(What you need to do) Render the lines from the one containing "Given: Open Syntax" through the end of the records, inclusive, as a numbered list, skipping any blank lines. Leave the pictures out of your answer.

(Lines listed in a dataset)

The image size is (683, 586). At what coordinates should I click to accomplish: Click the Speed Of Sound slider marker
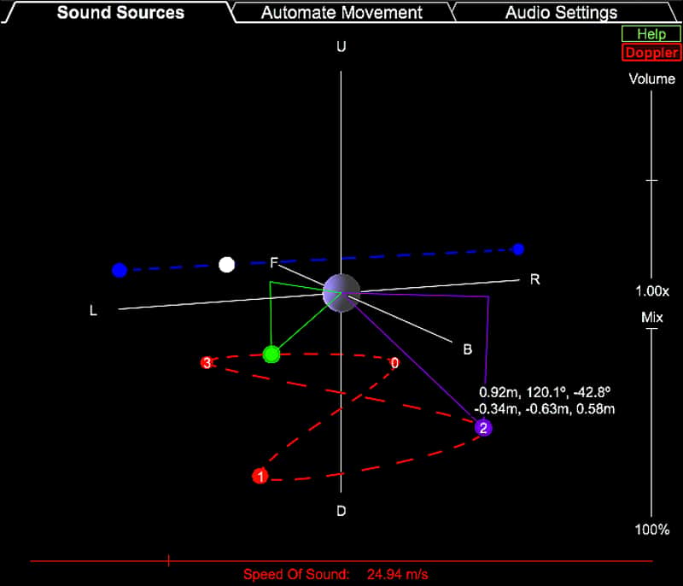(168, 560)
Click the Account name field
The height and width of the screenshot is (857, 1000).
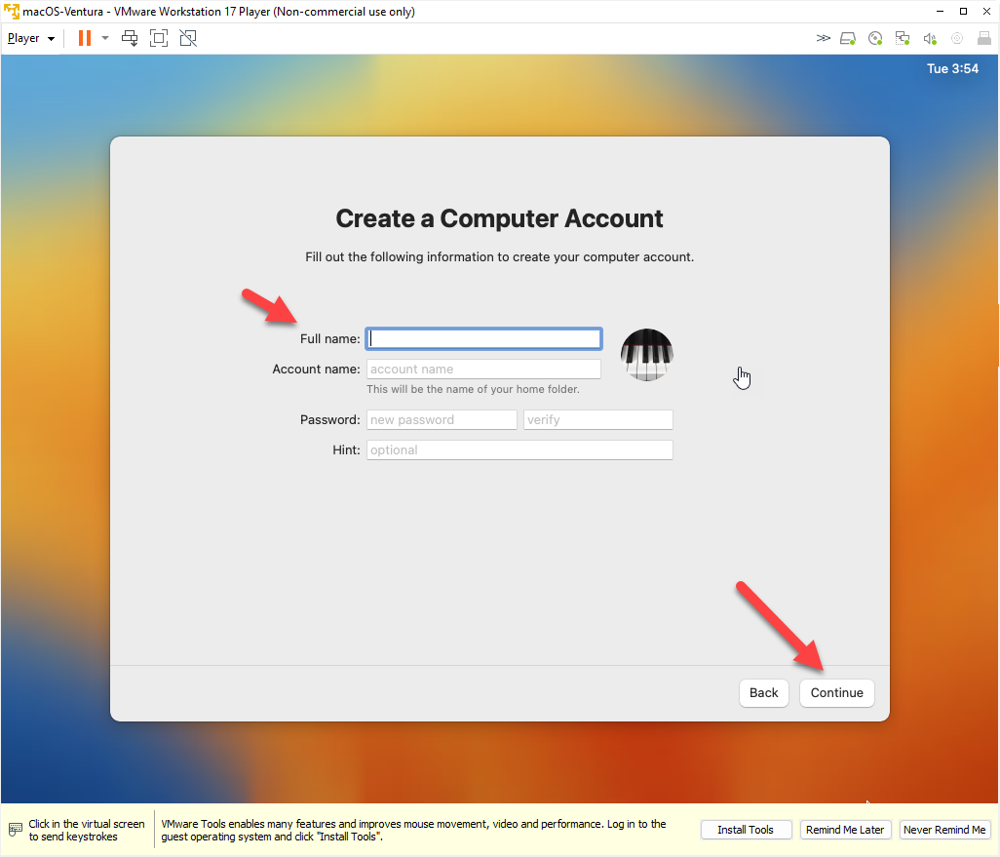[483, 370]
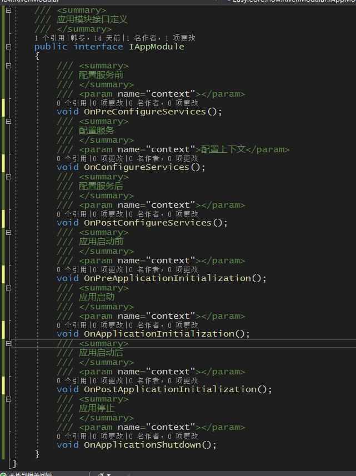Collapse comment block above OnApplicationInitialization
This screenshot has height=476, width=356.
click(x=8, y=288)

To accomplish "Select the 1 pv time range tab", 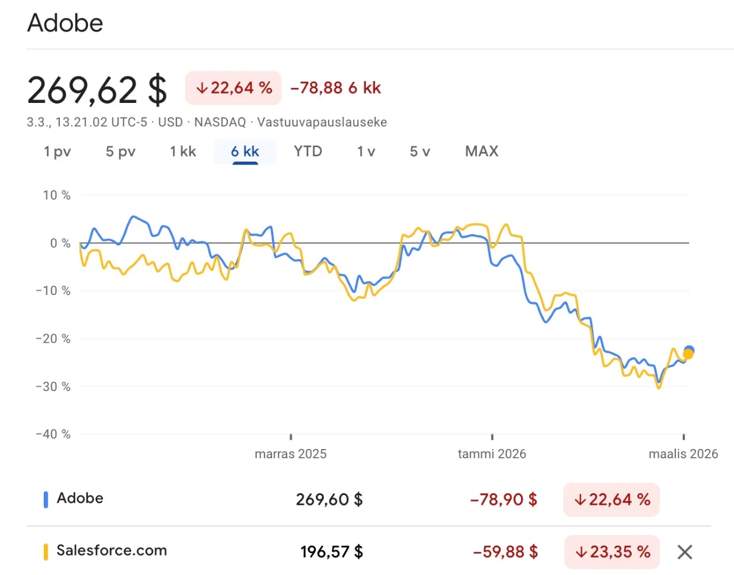I will [x=57, y=152].
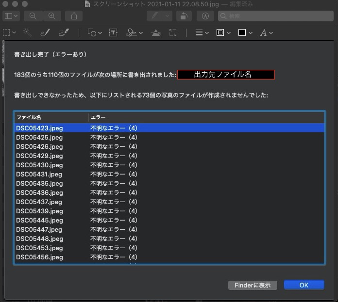Viewport: 338px width, 302px height.
Task: Open the sidebar view dropdown
Action: click(12, 16)
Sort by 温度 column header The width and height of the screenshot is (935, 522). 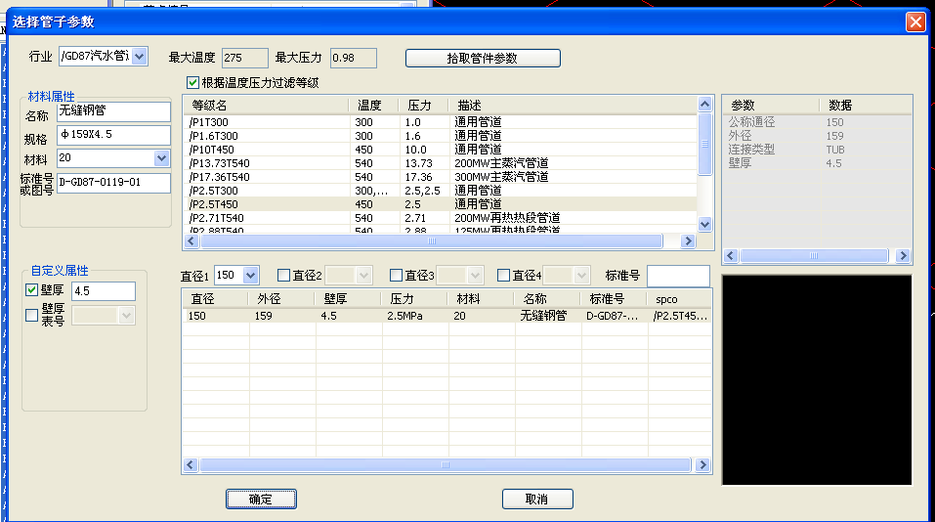click(374, 105)
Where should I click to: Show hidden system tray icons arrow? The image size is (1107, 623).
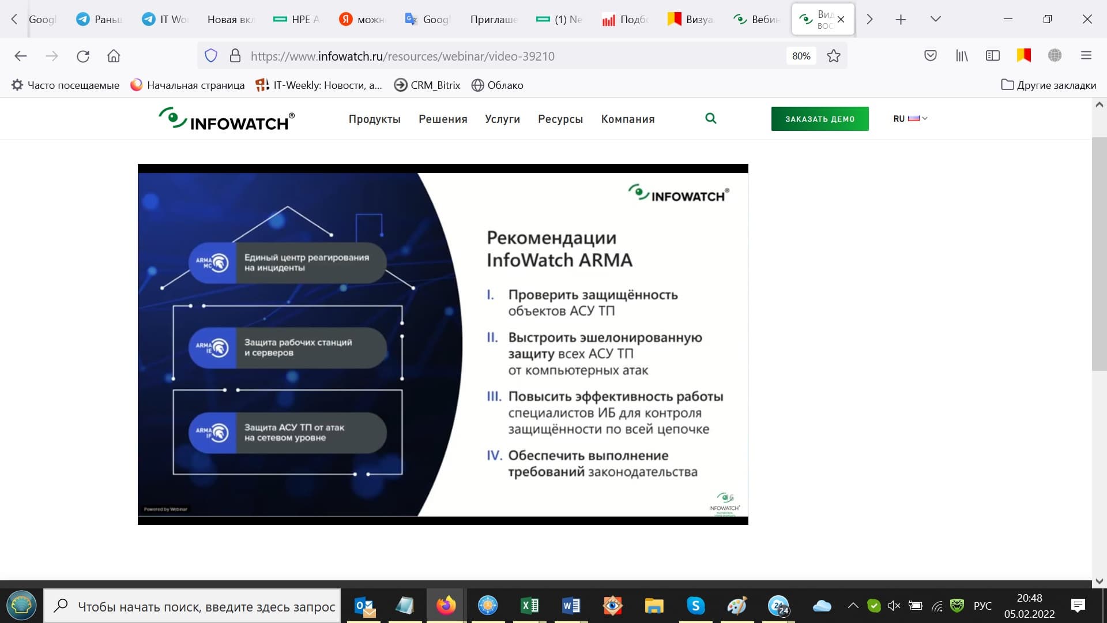click(853, 606)
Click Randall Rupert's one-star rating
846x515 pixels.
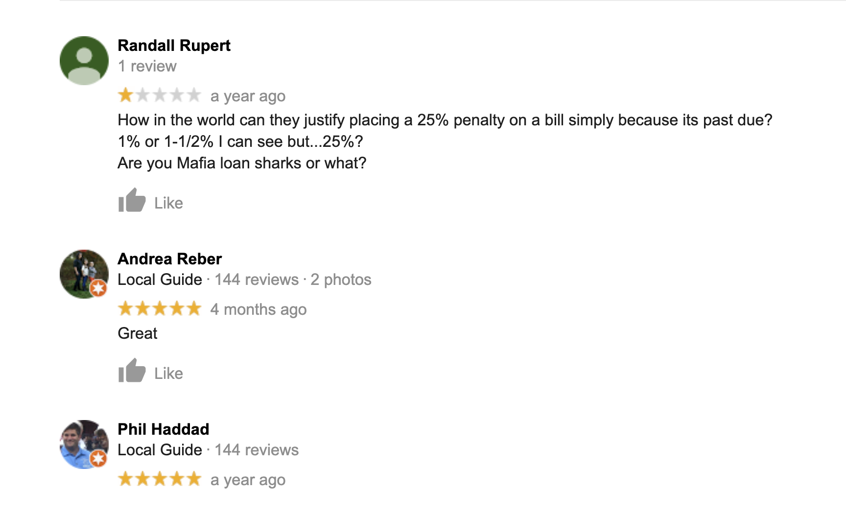click(x=159, y=95)
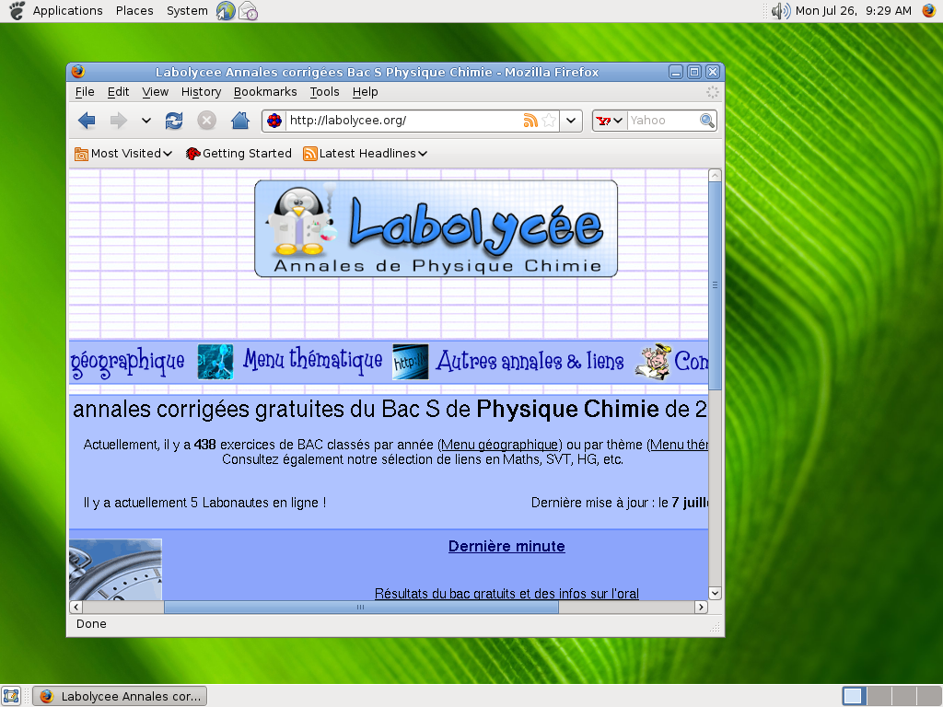Click the RSS feed icon in address bar
The width and height of the screenshot is (943, 707).
point(530,121)
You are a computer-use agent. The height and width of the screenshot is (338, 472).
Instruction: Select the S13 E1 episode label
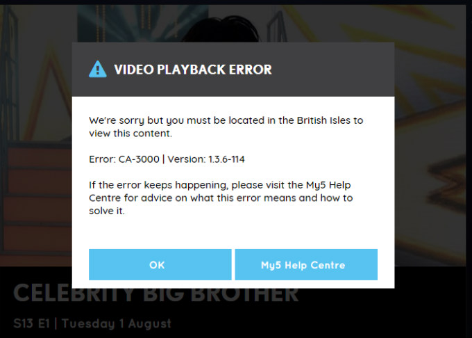click(x=31, y=323)
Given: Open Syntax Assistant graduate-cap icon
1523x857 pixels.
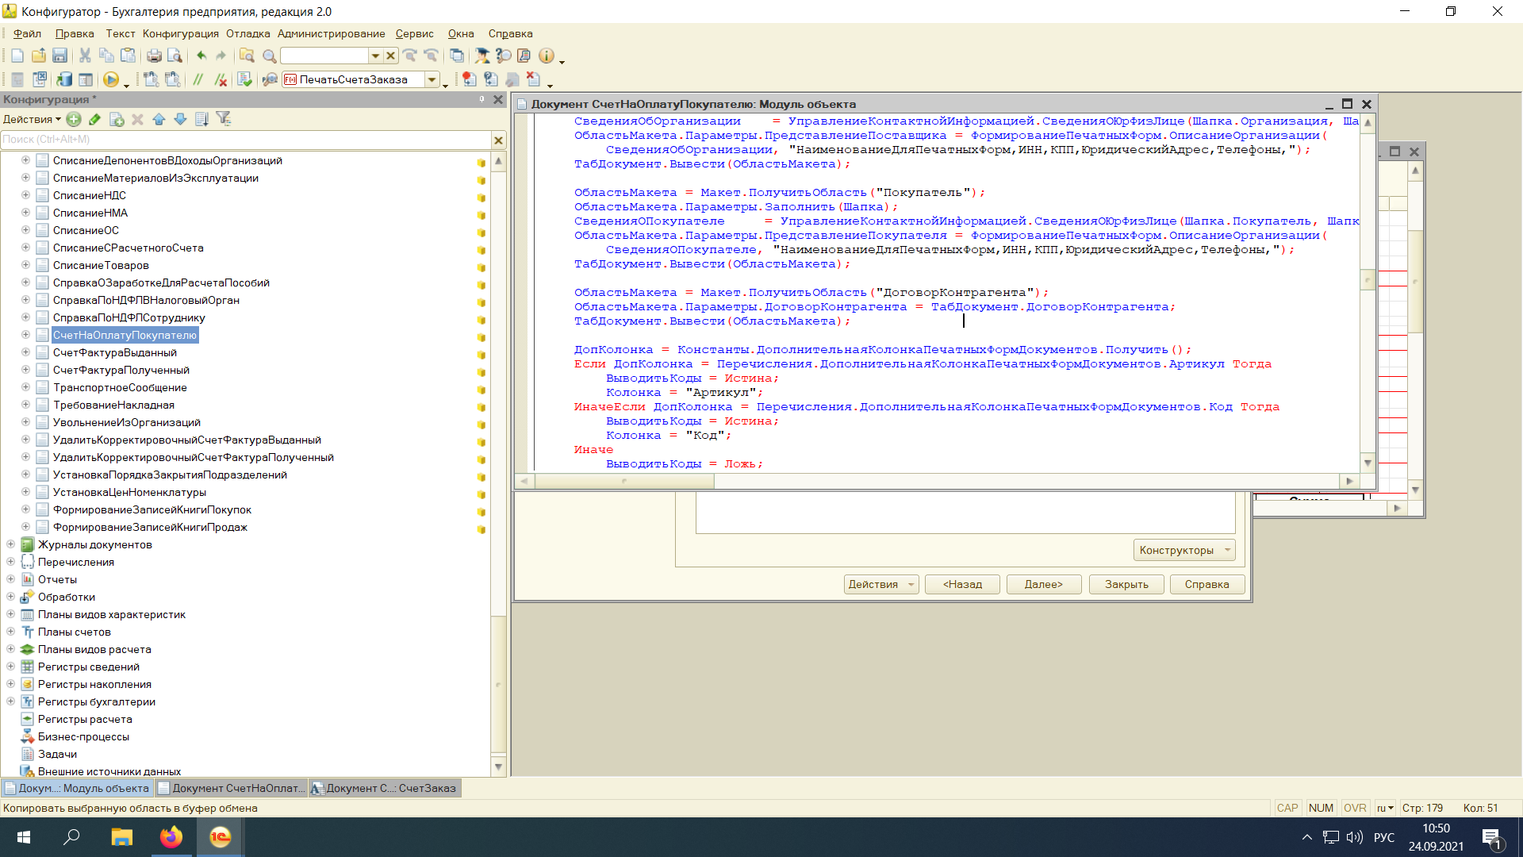Looking at the screenshot, I should coord(481,56).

(Written response)
1. Given: Open Syntax Assistant graduate-cap icon
2. 1523x857 pixels.
3. Looking at the screenshot, I should coord(481,56).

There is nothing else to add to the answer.